2021年12月8日,北京大学未来技术学院分子医学研究所陈雷课题组,在Nature杂志发表题目为 Structural basis of inhibition of the human SGLT2-MAP17 glucose transporter 的文章,报导了人源SGLT2-MAP17复合物与抑制剂恩格列净结合的2.95Å冷冻电镜结构。
SGLT2分子量仅为~73 kDa,附属亚基MAP17为单次跨膜的膜蛋白。二者均没有明显的可溶区结构域。利用冷冻电镜技术解析SGLT2-MAP17异源二聚体的结构具有挑战。作者们经过多年积累和摸索,创新性地采用“三接头固定”的策略将GFP融合在SGLT2胞内的loop区,将GFP纳米抗体融合在MAP17胞内端,利用GFP和nanobody的高亲和力成功地把GFP-nanobody复合物嵌合在SGLT2-MAP17胞内侧,从而为冷冻电镜单颗粒重构提供了指示性标记。作者在克服了蛋白纯化,纳米盘组装、冷冻样品制备和数据处理等一系列困难之后,最终获得了SGLT2-MAP17复合物和抑制剂结合的分辨率为2.95 Å的电子密度,并搭建了原子模型。
图1. SGLT2-MAP17蛋白的电子密度图和拓扑示意图
SGLT2为14次跨膜蛋白,其中TM1-10为转运的核心结构,TM1-5和TM6-10在拓扑上为反向重复的结构,转运的核心结构和原核生物亮氨酸转运蛋白(LeuT)类似。TM0,TM11-13在核心结构的周围,附属亚基MAP17通过疏水相互作用与TM13结合(图1)。此外,作者还发现,真核生物SGLT家族蛋白在胞外葡萄糖入口的上面,有一个盖子样的结构,此结构由四对二硫键来稳定(图2)。在胞内侧,长的IL6与IL1和IL5发生相互作用(图2),这些相互作用可能对SGLT2的功能非常重要。

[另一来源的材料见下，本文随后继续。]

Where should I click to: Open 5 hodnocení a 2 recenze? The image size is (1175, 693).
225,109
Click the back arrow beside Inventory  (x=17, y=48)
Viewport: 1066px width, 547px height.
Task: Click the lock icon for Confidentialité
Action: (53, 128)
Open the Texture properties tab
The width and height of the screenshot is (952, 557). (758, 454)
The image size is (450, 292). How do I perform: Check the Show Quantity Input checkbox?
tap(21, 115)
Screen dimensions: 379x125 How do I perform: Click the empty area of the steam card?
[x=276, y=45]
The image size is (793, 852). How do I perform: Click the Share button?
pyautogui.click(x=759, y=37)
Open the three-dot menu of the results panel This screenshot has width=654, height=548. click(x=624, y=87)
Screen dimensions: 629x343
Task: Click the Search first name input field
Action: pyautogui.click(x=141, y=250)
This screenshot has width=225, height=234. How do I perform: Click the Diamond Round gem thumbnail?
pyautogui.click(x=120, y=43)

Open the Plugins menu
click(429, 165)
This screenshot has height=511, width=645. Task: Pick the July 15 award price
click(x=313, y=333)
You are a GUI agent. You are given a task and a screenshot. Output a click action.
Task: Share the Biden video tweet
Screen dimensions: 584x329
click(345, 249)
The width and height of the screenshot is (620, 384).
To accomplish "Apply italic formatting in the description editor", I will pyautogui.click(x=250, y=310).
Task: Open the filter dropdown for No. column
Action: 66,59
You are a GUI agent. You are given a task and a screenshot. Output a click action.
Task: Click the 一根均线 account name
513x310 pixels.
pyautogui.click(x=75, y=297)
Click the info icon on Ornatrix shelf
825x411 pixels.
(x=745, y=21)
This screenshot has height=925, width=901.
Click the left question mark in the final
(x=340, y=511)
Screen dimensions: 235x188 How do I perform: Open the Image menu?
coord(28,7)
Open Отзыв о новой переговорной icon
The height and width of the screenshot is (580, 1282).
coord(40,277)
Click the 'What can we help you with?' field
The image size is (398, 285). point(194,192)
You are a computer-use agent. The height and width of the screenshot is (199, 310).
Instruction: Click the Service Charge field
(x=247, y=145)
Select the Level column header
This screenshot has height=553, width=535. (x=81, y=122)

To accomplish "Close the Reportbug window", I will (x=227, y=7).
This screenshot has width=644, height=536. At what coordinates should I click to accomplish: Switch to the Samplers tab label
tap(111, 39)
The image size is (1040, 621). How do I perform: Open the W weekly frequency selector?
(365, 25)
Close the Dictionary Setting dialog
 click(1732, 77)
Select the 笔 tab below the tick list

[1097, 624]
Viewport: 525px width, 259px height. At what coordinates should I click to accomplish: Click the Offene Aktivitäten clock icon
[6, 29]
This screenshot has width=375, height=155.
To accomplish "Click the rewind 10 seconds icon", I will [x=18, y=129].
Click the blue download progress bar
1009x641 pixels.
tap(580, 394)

图2. SGLT2和MAP17的相互作用及真核生物SGLT2特异的特征
抑制剂恩格列净结合在SGLT2蛋白的中间,抑制剂的葡萄糖基占据了葡萄糖的结合位点,葡萄糖基的羟基与SGLT2的氨基酸发生了极性相互作用。抑制剂的糖苷配基从葡萄糖结合位点往外延伸,直到蛋白外侧,将SGLT2锁定在向外开放状态(outward-open)(图3)。抑制剂的氯苯基和SGLT2的H80相互作用,中间的苯基与SGLT2的F98、V95、L84和F453通过疏水相互作用,末端的四氢呋喃基团和SGLT2的F98、L274氨基酸相互作用(图3)。作者将SGLT2的F98和F453分别突变为丙氨酸发现,突变的SGLT2降低了和抑制剂的结合,减弱了抑制剂的抑制作用。此外,作者还将和抑制剂结合的SGLT2氨基酸突变为SGLT1对应的氨基酸,发现抑制剂的抑制效果也减弱。这在一定程度上解释了恩格列净对SGLT2相较于SGLT1的高选择性。
图3. 抑制剂恩格列净的结合位点
作者捕捉到的与抑制剂结合的SGLT2的向外开放状态和原核生物vSGLT的向内开放状态有很大的差别。在向外开放状态的SGLT2中,葡萄糖的出口是关闭的。通过与vSGLT结构的比较发现,TM1、TM2、TM6和TM7的移动是SGLT2葡萄糖出口打开的关键。
图4. SGLT2抑制剂的工作机制模式图
综上所述,作者通过冷冻电镜对SGLT2-MAP17复合物和抑制剂的结构进行解析,发现抑制剂将SGLT2锁定在向外开放状态,确定了SGLT2抑制剂的结合位点,阐释了抑制剂抑制SGLT2的工作机制(图4),为SGLT家族抑制剂的进一步优化提供了结构基础。
值得一提的是,Nature同期背靠背发表另一篇来自斯坦福大学冯亮和Georgios Skiniotis团队的文章 Structure and mechanism of the SGLT family of glucose transporters ,报道了人源SGLT1和同家族的钠-单脂肪酸共转运蛋白SMCT1的近原子分辨率冷冻电镜结构。同时还配发了来自瑞典斯德哥尔摩大学David Drew撰写的News & Views,高度评价了这两项紧密相关的家族蛋白的工作机理。